• What the task asks: What is wanted is every line below from the one with "This screenshot has height=1003, width=1152." up to and including the one with "The image size is (310, 156).", retyped exactly, pictures excluded, nothing else.

(Data items)
::::::::::

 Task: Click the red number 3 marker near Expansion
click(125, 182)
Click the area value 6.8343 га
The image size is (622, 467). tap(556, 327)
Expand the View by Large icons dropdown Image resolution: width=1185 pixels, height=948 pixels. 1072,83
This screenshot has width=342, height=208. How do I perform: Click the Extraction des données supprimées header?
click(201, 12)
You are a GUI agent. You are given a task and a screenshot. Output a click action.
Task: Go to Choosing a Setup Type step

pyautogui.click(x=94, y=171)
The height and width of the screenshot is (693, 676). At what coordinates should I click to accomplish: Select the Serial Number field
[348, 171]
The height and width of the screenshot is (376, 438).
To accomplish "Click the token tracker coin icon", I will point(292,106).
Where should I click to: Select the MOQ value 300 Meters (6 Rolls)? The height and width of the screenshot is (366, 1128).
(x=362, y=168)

::::::::::

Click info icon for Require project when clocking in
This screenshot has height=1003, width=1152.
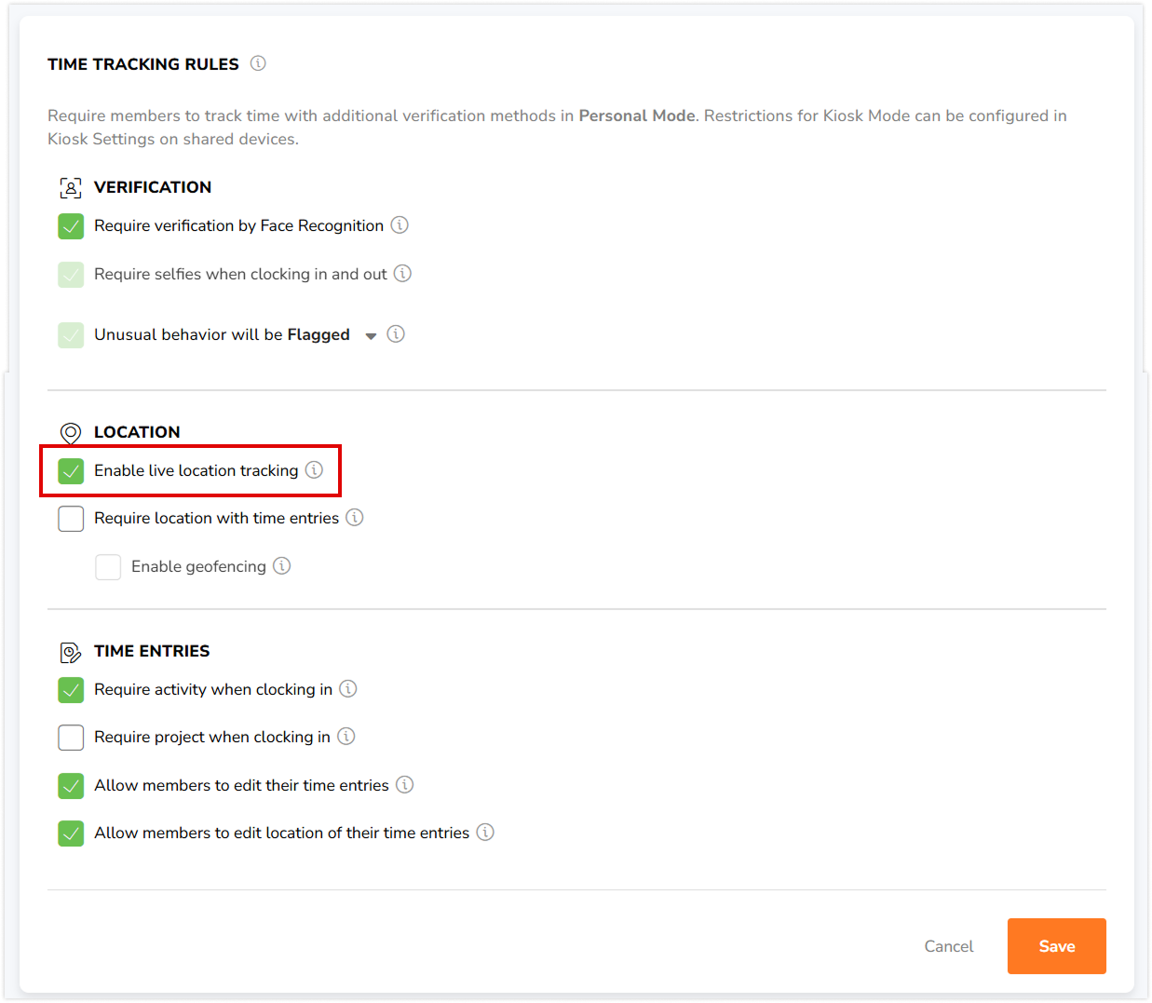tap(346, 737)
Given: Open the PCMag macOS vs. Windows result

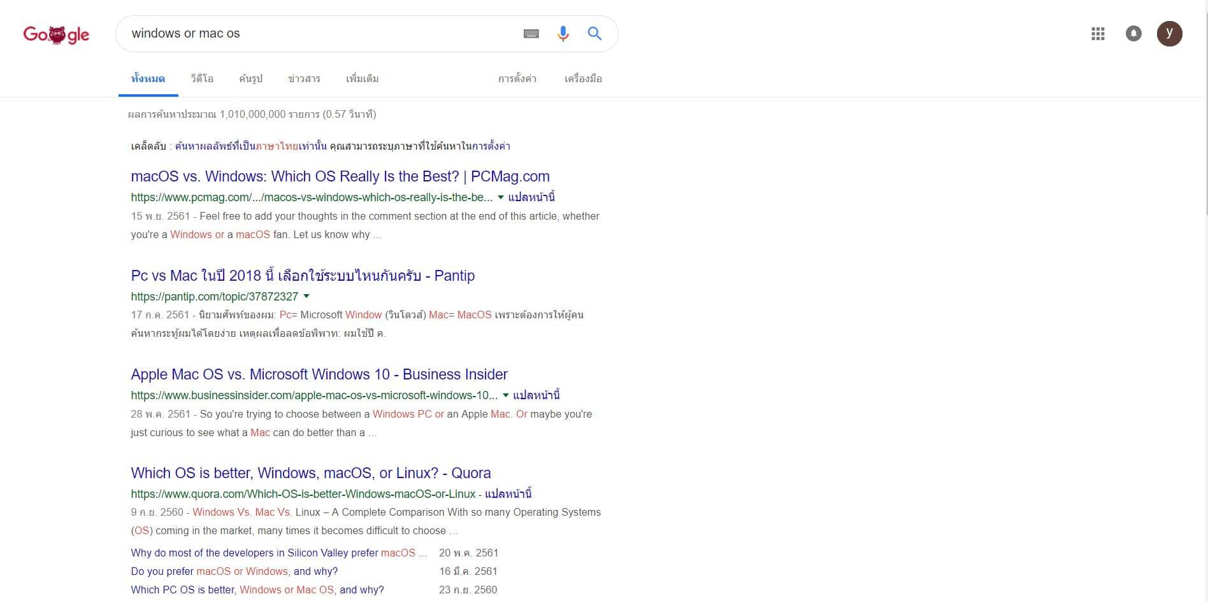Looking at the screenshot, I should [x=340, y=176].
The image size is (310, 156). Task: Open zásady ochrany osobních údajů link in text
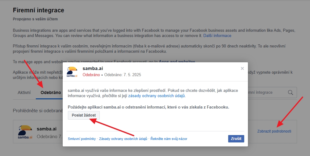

::::::::::

• Exercise answer:
This screenshot has height=1003, width=1152.
tap(346, 737)
Given: Open the PCMag macOS vs. Windows result

Looking at the screenshot, I should [x=340, y=176].
The image size is (310, 156). Task: Open zásady ochrany osobních údajů link in text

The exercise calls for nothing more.